▸ **Trecho do documento**:
Violência em São Paulo: as percepções e a realidade
A
VEJA desta semana traz uma reportagem de Laura Diniz e Otávio Cabral
sobre a violência em São Paulo. É sempre bom quando o jornalismo toma o
lugar da histeria. Leiam.
O
confronto entre o PCC e a polícia fez o número de mortes em São Paulo
subir nos últimos meses, só que nem tudo pode ser debitado na conta
desse embate. A população está assustada, mas a violência nem de longe
se compara à de uma década atrás.
Durante
todo o ano de 1999, um paulistano era assassinado a cada uma hora e
meia. Foi o auge da barbárie na cidade, mas a rotina das pessoas não se
alterava, os restaurantes e bares continuavam cheios, o assunto não
dominava as conversas – não se ouvia a palavra guerra. Depois de mais de
uma década de queda acentuada nas estatísticas de homicídios, São Paulo
terminou 2011 com uma morte violenta a cada oito horas e meia. Mas a
percepção dos cidadãos nem sempre acompanha a realidade. Escaldados pela
onda de atentados terroristas do Primeiro Comando da Capital (PCC) em
2006, quando a cidade ganhou ares de Ensaio sobre a Cegueira com
suas sempre movimentadas avenidas desertas em plena luz do dia, os 11
milhões de habitantes de São Paulo tornaram-se mais receosos. Agora,
estão mais uma vez com medo. Mas por quê?
A
criminalidade, de fato, aumentou muito nos últimos seis meses. Em
outubro, houve 149 assassinatos, quase o dobro dos 78 no mesmo período
de 2011. Ainda assim, isso significa uma morte a cada cinco horas – um
número muito mais baixo que o de dez anos atrás. O principal motivo
desse novo surto de violência em São Paulo é, sim, um confronto velado
entre policiais e criminosos do PCC. Mas, para entender o que se passa, é
preciso fugir do retrato alarmista e superficial e analisar friamente
os casos. A verdade é que nem todo policial assassinado foi vítima do
PCC, e nem todos os civis mortos foram alvo de vingança de policiais. Do
início do ano até quinta-feira, 92 PMs foram mortos no estado – vinte a
mais que a média dos últimos cinco anos. O patamar é inaceitável, mas
não se deve apenas a uma “matança” das forças de segurança.
Investigações policiais encontraram indícios de execução em 40% desses
casos – e nem todos estão ligados à facção criminosa. “Teve PM
assassinado porque assediou a mulher do traficante e PMs envolvidos com a
máfia dos caça-níqueis que foram mortos por seus companheiros de crime.
É preciso separar situações como essas dos ataques atribuídos ao PCC
para ter a real dimensão dos acontecimentos”, diz o coronel José
Vicente, ex-secretário nacional de Segurança Pública. Na segunda-feira,
dois policiais foram mortos no centro, a poucos metros do quartel da
Rota. Logo se pensou em um ataque do PCC. Mas eles estavam fazendo bico
como seguranças de um banco e morreram num assalto.

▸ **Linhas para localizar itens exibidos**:

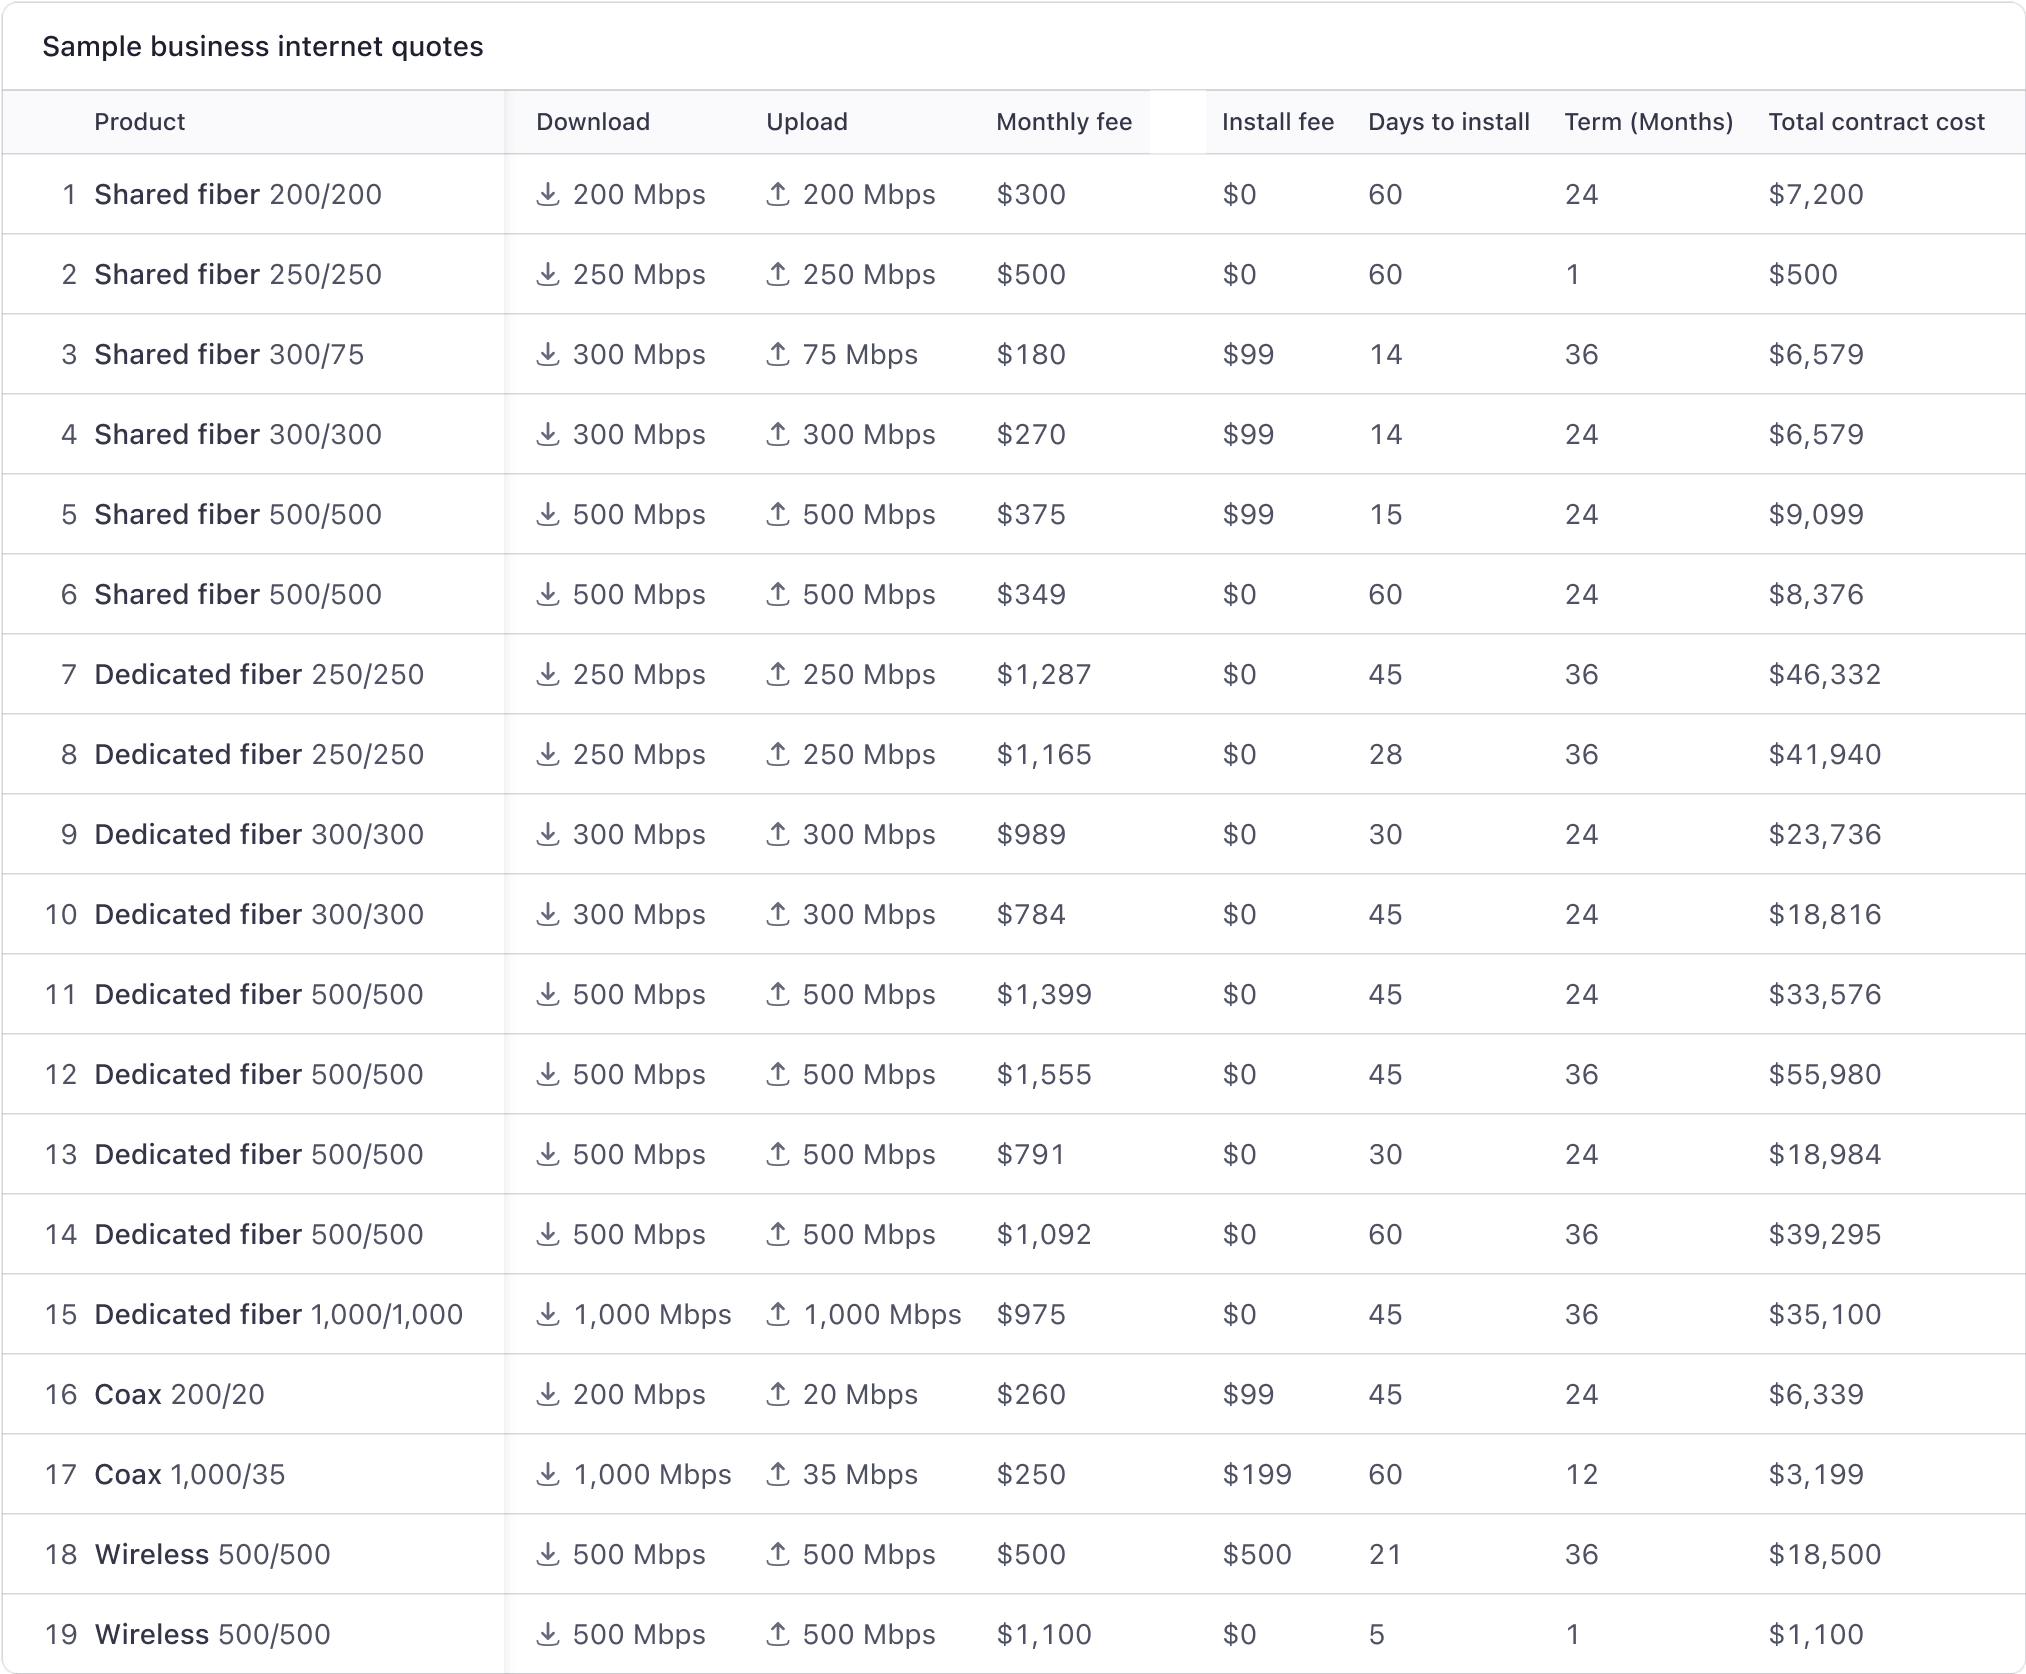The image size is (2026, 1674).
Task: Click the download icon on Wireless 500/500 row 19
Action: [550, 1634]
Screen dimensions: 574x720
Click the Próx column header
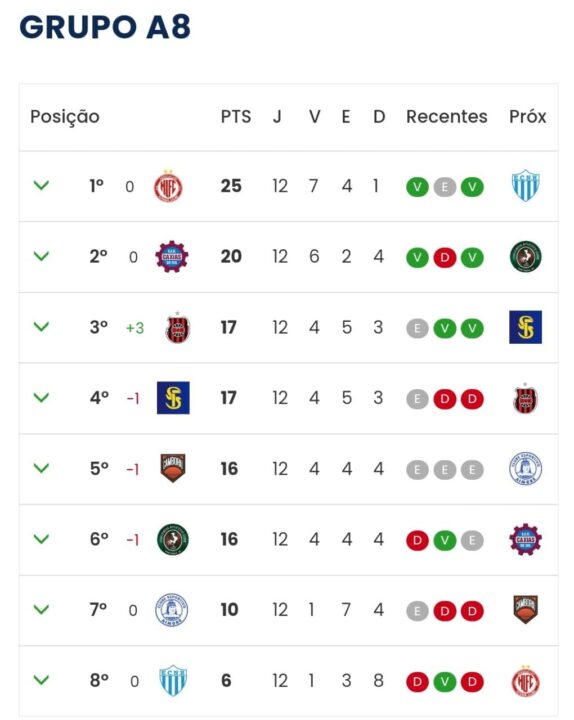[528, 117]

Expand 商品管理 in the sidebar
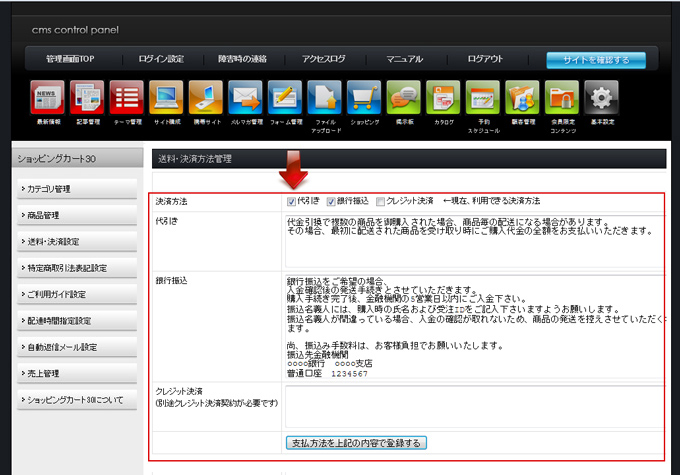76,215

▸ **Tarefa proposta 1**: Reproduza o trecho da reportagem sobre a violência em São Paulo que vai de "É preciso separar" até "morreram num assalto.", trocando "banco" por "supermercado".
▸ **Tarefa proposta 2**: Segundo a reportagem sobre a violência em São Paulo, quantos assassinatos houve em outubro?
▸ **Tarefa proposta 3**: Dê sequência à reportagem sobre a violência em São Paulo a partir do ponto em que o texto para.

▸ **Resultado da tarefa 1**:
É preciso separar situações como essas dos ataques atribuídos ao PCC
para ter a real dimensão dos acontecimentos”, diz o coronel José
Vicente, ex-secretário nacional de Segurança Pública. Na segunda-feira,
dois policiais foram mortos no centro, a poucos metros do quartel da
Rota. Logo se pensou em um ataque do PCC. Mas eles estavam fazendo bico
como seguranças de um supermercado e morreram num assalto.

▸ **Resultado da tarefa 2**: 149 assassinatos.

▸ **Resultado da tarefa 3**:
Do outro
lado, o número de assassinatos na capital sobe desde março, sem sinal de
recuo. Nos primeiros doze dias de novembro, houve 72 homicídios – em
2011, foram registrados 96 ao longo de todo o mês. Um levantamento do
Departamento de Homicídios e de Proteção à Pessoa sobre os casos deste
ano ajuda a divisar melhor o que está acontecendo. Em cerca de trinta
dessas 72 mortes há sinais de crime encomendado: em grande parte,
pressupõe-se, eram maus policiais, fora de serviço, à caça de suspeitos
de participação em crimes contra as forças de segurança. No mais, são
crimes do cotidiano das grandes cidades, como o do filho que esfaqueou o
pai e a mãe, e tantas outras tristes histórias.
A
explicação serve para desmontar discursos políticos inconsequentes, mas
não para acalmar a população. Repórteres de VEJA percorreram nos últimos
dias os bairros mais afetados pela violência, em todas as regiões da
cidade, e conversaram com mais de uma centena de moradores. As ruas
estão mais vazias, e a maioria evita chegar tarde em casa. A avenida da
foto acima era movimentada à noite há alguns meses. Boatos de “toque de
recolher” determinado por criminosos se espalham, mas ninguém nunca vê
quem deu a ordem. São, no mais das vezes, apenas isso, boatos. O
sentimento difuso de medo não tomou conta de todos os bairros da cidade;
em alguns, a vida continua normal. Uma outra parte de São Paulo se
sente, no entanto, sitiada, assustada, não sem razão, com a alta nos
assassinatos. O que está por trás, então, da violência que alterou a
rotina de enormes bolsões da periferia?
Integrantes
da cúpula que elabora a política estadual de segurança afirmam que, no
início deste ano, o serviço de inteligência da polícia paulista detectou
que o PCC preparava uma nova geração de líderes, que, para se
legitimar, planejava grandes roubos e atentados. Por essa narrativa, a
ação da Rota – a tropa de elite da Polícia Militar – não foi uma
ofensiva aleatória, mas estratégica. “A Rota não dispersou forças, agiu
com inteligência em cima de pontos estratégicos do PCC”, afirma um dos
responsáveis. Em um aspecto, a avaliação do governo estadual coincide
com a de policiais que estão nas ruas na linha de frente de combate ao
crime e também dos bandidos: em determinado momento, a letalidade do
poder público aumentou. Em maio, a Rota matou seis integrantes do PCC na
Zona Leste. Em setembro, nove criminosos foram mortos enquanto
promoviam um julgamento em um sítio na Grande São Paulo. As apreensões
cresceram também. Em uma ação, a polícia conseguiu capturar uma
quantidade de drogas, armas, dinheiro e explosivos que equivale ao
faturamento de um ano de roubos do PCC. Os criminosos, seja pelo abalo
financeiro, seja pelo que perceberam como uma quebra das “regras do
jogo”, reagiram.
O
acirramento da violência e a sensação de insegurança passaram a
prejudicar os negócios da facção, principalmente o tráfico de drogas.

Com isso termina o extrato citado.